The US diplomatic cables reveal how the US seeks dirt on nations opposed to its approach to tackling global warming; how financial and other aid is used by countries to gain political backing; how distrust, broken promises and creative accounting dog negotiations; and how the US mounted a secret global diplomatic offensive to overwhelm opposition to the controversial “Copenhagen accord”, the unofficial document that emerged from the ruins of the Copenhagen climate change summit in 2009.
Negotiating a climate treaty is a high-stakes game, not just because of the danger warming poses to civilisation but also because re-engineering the global economy to a low-carbon model will see the flow of billions of dollars redirected.
Seeking negotiating chips, the US state department sent a secret cable on 31 July 2009 seeking human intelligence from UN diplomats across a range of issues, including climate change. The request originated with the CIA. As well as countries’ negotiating positions for Copenhagen, diplomats were asked to provide evidence of UN environmental “treaty circumvention” and deals between nations.
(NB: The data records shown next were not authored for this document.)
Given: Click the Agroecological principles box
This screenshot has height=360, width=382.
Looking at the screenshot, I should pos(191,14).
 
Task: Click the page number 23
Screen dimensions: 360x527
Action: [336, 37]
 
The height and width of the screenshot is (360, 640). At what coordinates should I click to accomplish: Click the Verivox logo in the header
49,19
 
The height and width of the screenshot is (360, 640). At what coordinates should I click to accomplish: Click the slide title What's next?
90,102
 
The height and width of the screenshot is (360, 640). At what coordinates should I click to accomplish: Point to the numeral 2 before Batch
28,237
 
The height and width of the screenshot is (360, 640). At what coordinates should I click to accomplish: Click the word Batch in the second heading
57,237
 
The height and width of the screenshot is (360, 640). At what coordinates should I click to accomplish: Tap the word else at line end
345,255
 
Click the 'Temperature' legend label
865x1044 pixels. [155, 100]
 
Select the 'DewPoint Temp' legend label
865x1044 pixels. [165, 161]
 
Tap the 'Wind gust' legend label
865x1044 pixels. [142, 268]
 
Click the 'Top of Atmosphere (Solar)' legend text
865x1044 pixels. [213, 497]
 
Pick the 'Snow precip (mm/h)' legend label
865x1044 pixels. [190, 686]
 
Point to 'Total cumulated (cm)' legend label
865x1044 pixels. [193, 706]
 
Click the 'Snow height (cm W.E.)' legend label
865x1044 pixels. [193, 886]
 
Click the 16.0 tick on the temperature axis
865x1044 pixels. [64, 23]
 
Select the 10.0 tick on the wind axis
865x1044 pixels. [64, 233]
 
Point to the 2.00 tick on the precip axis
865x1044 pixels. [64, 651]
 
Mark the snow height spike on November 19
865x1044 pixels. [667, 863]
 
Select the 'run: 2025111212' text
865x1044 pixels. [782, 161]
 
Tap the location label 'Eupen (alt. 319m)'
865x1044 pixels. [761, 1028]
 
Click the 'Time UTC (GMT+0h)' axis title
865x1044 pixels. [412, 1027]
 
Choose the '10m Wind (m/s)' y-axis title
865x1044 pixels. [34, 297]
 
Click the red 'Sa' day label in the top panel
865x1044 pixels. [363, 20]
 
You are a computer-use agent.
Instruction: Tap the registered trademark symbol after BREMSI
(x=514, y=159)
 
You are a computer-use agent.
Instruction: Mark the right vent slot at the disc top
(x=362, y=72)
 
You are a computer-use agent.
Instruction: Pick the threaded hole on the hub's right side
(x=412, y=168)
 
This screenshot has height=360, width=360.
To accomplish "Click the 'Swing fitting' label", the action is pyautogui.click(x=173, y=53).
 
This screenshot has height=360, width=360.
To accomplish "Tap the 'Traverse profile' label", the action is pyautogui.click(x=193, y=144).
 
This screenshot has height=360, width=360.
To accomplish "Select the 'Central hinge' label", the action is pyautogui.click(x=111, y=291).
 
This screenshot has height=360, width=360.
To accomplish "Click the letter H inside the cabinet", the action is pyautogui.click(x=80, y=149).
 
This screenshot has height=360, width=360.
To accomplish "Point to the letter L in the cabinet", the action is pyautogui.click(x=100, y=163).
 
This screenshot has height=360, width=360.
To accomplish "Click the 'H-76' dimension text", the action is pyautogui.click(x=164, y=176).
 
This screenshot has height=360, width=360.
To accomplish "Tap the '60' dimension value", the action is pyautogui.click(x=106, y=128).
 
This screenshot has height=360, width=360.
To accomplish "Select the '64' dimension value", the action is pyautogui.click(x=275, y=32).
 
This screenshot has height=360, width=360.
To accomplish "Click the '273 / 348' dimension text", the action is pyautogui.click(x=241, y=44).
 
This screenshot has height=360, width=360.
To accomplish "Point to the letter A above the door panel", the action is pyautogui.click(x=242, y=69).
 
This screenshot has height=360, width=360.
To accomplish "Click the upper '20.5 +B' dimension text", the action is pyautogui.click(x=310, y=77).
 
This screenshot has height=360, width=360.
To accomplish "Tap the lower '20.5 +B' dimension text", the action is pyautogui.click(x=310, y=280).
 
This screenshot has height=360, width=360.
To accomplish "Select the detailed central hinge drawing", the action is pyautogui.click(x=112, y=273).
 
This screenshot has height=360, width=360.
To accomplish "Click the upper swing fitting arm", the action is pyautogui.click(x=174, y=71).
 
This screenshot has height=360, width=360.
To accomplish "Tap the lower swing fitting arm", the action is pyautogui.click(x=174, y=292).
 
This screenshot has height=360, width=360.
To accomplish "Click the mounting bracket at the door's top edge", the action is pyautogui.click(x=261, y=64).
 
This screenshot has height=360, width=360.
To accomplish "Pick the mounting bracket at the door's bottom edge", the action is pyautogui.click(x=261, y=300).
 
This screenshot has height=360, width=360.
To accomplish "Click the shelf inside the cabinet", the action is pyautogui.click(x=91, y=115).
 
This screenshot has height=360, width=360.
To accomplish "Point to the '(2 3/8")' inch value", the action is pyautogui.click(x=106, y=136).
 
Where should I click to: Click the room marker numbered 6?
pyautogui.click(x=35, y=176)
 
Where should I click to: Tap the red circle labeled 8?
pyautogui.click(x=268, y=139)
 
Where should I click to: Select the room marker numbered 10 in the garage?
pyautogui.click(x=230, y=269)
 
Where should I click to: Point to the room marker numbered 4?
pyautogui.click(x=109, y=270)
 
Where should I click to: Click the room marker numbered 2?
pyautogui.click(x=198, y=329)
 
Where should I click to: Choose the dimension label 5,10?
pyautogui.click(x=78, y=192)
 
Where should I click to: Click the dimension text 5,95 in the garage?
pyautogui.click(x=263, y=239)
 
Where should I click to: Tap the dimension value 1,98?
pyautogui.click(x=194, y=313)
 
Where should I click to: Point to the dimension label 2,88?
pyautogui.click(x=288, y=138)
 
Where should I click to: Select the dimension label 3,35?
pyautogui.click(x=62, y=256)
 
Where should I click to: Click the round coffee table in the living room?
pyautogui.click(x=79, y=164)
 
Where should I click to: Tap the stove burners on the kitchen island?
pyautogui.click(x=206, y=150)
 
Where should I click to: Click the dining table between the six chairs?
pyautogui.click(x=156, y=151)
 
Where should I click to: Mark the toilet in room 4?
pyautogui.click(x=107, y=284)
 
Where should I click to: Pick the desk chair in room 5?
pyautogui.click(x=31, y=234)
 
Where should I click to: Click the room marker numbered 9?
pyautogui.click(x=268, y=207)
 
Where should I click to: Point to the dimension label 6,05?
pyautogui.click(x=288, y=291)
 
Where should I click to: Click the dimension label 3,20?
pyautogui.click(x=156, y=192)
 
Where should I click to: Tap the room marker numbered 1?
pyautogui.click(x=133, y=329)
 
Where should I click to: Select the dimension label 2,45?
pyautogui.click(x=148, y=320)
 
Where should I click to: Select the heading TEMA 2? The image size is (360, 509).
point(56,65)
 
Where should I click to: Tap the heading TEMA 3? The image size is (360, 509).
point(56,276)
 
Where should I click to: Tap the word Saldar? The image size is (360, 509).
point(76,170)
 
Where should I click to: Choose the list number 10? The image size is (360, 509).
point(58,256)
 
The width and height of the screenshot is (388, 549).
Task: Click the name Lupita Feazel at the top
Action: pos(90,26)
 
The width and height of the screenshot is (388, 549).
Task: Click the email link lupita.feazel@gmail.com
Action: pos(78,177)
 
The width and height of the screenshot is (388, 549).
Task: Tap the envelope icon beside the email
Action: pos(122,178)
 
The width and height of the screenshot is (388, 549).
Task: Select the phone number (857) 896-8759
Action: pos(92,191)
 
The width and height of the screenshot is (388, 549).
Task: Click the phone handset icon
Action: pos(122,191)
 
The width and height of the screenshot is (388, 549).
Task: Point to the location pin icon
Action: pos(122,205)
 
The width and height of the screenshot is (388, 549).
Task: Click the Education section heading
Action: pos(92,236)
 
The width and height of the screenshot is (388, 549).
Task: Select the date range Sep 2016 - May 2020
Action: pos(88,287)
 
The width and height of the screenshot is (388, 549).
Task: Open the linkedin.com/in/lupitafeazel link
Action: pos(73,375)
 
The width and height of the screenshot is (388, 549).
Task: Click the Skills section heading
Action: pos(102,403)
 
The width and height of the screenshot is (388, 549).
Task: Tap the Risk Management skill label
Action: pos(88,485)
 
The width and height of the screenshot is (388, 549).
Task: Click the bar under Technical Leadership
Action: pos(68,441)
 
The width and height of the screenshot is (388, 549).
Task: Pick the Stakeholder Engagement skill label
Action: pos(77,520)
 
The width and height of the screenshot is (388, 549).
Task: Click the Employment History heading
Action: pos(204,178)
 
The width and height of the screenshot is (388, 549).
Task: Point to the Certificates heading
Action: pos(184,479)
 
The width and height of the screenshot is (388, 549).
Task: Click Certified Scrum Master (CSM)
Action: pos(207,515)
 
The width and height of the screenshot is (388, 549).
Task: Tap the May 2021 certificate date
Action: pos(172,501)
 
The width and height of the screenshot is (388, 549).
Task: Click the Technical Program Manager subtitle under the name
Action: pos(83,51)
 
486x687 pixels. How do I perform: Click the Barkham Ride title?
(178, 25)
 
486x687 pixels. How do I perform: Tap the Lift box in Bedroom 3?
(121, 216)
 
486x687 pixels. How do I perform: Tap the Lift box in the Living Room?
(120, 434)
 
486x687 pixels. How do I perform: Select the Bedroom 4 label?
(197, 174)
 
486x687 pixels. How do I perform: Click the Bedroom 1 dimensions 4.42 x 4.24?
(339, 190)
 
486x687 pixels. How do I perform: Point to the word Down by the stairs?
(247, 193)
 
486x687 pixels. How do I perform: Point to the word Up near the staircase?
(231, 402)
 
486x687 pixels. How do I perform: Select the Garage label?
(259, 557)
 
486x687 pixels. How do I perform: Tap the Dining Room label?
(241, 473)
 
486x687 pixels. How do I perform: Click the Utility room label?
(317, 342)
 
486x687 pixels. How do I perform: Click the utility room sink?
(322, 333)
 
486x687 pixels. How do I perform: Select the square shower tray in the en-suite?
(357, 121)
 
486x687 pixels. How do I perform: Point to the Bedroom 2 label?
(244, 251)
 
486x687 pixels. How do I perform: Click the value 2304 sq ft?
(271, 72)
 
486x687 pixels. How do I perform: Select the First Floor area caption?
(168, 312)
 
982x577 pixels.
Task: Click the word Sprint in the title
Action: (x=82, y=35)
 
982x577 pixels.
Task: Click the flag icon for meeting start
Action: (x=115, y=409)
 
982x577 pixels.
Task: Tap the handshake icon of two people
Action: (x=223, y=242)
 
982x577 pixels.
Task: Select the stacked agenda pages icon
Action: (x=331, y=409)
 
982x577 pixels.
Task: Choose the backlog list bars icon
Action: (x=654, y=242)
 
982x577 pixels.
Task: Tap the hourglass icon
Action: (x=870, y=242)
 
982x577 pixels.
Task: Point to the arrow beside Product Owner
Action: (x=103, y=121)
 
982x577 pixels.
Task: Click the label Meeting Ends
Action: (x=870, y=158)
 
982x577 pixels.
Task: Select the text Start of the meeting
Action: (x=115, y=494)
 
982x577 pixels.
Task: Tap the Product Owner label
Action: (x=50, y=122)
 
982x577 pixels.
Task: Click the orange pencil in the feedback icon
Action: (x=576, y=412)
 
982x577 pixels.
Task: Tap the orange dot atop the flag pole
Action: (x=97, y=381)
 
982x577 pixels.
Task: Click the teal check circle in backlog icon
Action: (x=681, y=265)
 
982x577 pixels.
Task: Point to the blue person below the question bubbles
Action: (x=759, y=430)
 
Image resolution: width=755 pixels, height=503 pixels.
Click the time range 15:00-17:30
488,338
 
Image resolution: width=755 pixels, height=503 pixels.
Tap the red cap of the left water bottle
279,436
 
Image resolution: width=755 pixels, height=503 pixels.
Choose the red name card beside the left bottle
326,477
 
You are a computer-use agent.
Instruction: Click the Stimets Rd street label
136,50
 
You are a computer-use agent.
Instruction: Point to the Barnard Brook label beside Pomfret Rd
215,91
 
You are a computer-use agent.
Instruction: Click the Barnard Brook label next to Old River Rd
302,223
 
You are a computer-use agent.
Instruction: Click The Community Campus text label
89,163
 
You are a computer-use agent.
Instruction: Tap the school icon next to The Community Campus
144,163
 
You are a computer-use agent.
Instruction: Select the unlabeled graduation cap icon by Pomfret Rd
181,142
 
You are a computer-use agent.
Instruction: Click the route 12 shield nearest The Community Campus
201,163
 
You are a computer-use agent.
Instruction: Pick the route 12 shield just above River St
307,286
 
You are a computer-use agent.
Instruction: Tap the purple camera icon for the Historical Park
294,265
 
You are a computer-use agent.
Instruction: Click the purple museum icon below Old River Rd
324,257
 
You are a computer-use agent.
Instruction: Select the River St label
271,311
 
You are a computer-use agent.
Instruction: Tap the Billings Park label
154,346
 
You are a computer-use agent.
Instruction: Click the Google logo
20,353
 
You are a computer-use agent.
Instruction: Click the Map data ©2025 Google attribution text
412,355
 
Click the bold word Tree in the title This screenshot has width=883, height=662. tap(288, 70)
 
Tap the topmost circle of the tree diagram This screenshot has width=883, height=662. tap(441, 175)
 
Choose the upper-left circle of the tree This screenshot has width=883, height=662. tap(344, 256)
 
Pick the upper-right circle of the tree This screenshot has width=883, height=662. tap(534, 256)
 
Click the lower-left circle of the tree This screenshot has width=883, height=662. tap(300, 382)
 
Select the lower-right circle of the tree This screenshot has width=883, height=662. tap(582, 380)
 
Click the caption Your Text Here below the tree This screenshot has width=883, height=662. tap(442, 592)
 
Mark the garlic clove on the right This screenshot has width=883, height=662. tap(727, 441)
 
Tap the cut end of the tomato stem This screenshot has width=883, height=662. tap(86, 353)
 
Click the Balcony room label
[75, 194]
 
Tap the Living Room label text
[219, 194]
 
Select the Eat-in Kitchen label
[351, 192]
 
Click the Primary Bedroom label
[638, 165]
Rather than seeking out ways to effect regime change in Iran, the CIA is spending time on AGW. Is it even possible at this point to rebuild the edifice of national intelligence that has been dismantled over the last three administrations? Is it too far gone at this point? Have we lost entirely the capability to do covert information gathering and warfare in our focus on things like AGW and … ahem … [wink] … domestic extremists?